27 Gennaio 2015
il manifesto

Libertà e responsabilità della letteratura (Parigi, 7 Gennaio 2015)

di Giancarlo Gaeta

 

«La vergogna, ecco il sentimento che salva l’uomo». È il protagonista del film Solaris di Tarkovskij a pronunciare queste parole nel momento culminante della sua presa di coscienza della condizione umana. Mi sono tornate in mente leggendo su Le Monde la lettera con la quale quattro insegnanti della banlieue parigina hanno sentito il dovere di assumersi, per la parte che compete loro, la responsabilità di crimini perpetrati da assassini cresciuti nella lingua francese, nelle scuole francesi e che tuttavia non sono stati messi in grado di comprendere e coltivare i valori repubblicani, perché lasciati ai margini di una società tanto consapevole del privilegio culturale quanto refrattaria a riconoscersi nella pluralità.

Di questa situazione nessuno sembra disposto ad assumersi la responsabilità, tanto più sotto lo choc di tanto efferate uccisioni; è più facile ritrovarsi e autogiustificarsi nella retorica del «Je suis Charlie», che guardare in faccia la realtà delle cose fino a provarne vergogna: «Quelli di Charlie Hebdo erano i nostri fratelli, come lo erano gli ebrei uccisi per la loro religione alla porte de Vincennes: li piangiamo come tali. I loro assassini erano orfani, in affidamento: pupilli della nazione, figli di Francia. I nostri figli hanno ucciso i nostri fratelli. Tale è l’esatta definizione della tragedia. In

qualsiasi cultura questo provoca un sentimento che non è mai stato evocato in questi giorni: la vergogna. (…) Affermare solidarietà alle vittime non ci esenterà dalla responsabilità collettiva di questo assassinio».
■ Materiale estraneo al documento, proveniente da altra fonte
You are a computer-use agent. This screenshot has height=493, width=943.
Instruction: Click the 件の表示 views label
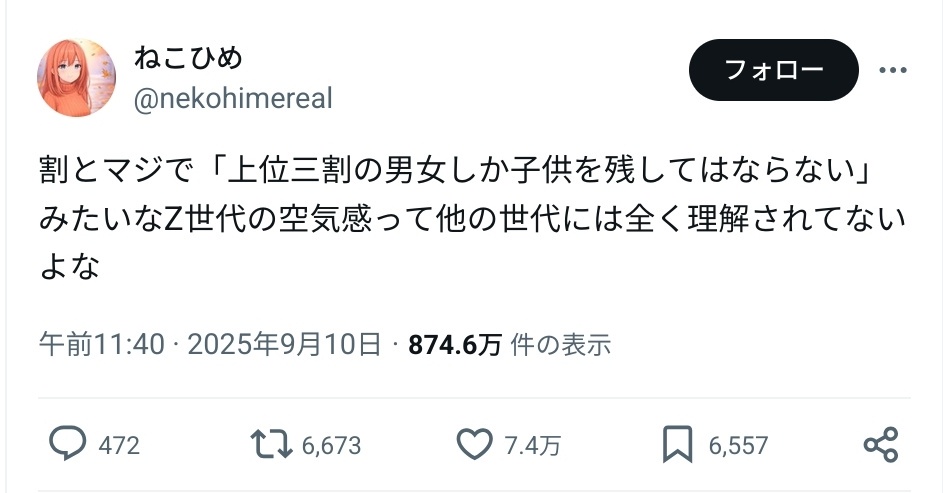[x=561, y=344]
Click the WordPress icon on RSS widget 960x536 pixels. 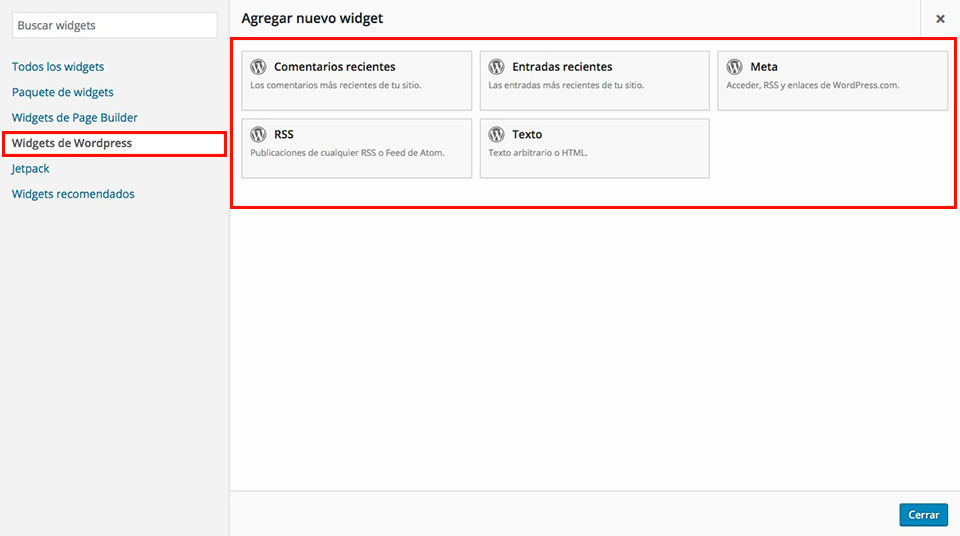point(258,134)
Ma non così stanno le cose per gli intellettuali europei propensi a dichiararsi irresponsabili delle conseguenze delle loro opere, persino di quelle dirette e prevedibili. Lo scrittore Michel Houellebecq, profeta dell’islamizzazione prossima ventura della Francia, in un’intervista al Corriere della Sera rivendica la propria irresponsabilità, altrimenti, dichiara, «non potrei continuare a scrivere. Il mio ruolo non è aiutare la coesione sociale. Non sono né strumentalizzabile, né responsabile». Quanto a Charlie Hebdo, la sua insegna è «Giornale irresponsabile».

Alla luce di ciò che è successo, e che si poteva mettere in conto, c’è da concludere che la posta in gioco è così alta, i valori da difendere così decisivi da valere la pena di mettere a rischio la propria vita. Si tratta dunque della libertà; ma come è potuto succedere che libertà e irresponsabilità vadano oramai così tranquillamente insieme, al punto da porre quest’ultima a condizione della libertà d’espressione e dunque del pensiero e dell’arte? All’inizio degli anni quaranta, Simone Weil accusava gli scrittori francesi di essersi resi corresponsabili non solo della disfatta della Francia, ma altresì

della sventura del mondo intero «nella misura in cui l’influenza occidentale vi è penetrata». Tale era per lei la conseguenza, a partire dalla generazione dei surrealisti, di aver «fatto del pensiero non orientato un modello», di aver «scelto come valore supremo l’assenza totale di valore», abdicando così alla funzione propria della letteratura, quella di esprimere la condizione umana indissociabile dall’opposizione del bene e del male.

C’è dunque, ieri come oggi, lo si voglia o no, una responsabilità della cultura nel suo insieme e nella specificità delle sue forme, che non ha nulla a che vedere col moralismo, con la coesione sociale o con la pretesa delle religioni a uno statuto protetto, bensì con la capacità o meno di dare senso al proprio tempo illuminandolo dall’interno, portandone all’evidenza i nodi, le strettoie, le colpe passate e le impotenze attuali.

In discussione non dovrebbero essere i limiti della satira, che è questione quantitativa, bensì la sua qualità in rapporto alla rimozione di ciò che impedisce una chiara visione della realtà delle cose. Il problema non è se sia lecito o meno mettere in berlina Maometto, ma se la satira debba essere fine a se stessa, puro sberleffo, oppure assumersi la responsabilità di demistificare ogni forma di fobia, quelle laiche al pari di quelle religiose, in modo da servire da specchio critico per il proprio tempo.

Ciò che al contrario l’irresponsabilità impedisce è che si giunga a toccare con mano gli snodi drammatici, laddove s’insidia davvero il pericolo, e che si sia messi in condizione di pensare e di assumersi la responsabilità della cosa pubblica, come sono stati in grado di fare gli insegnanti parigini.

Una letteratura irresponsabile non sarà mai in grado di condurre il lettore a fare una qualche esperienza della realtà, dovrà accontentarsi di viaggiare in mondi ad una sola dimensione, quella psicologica.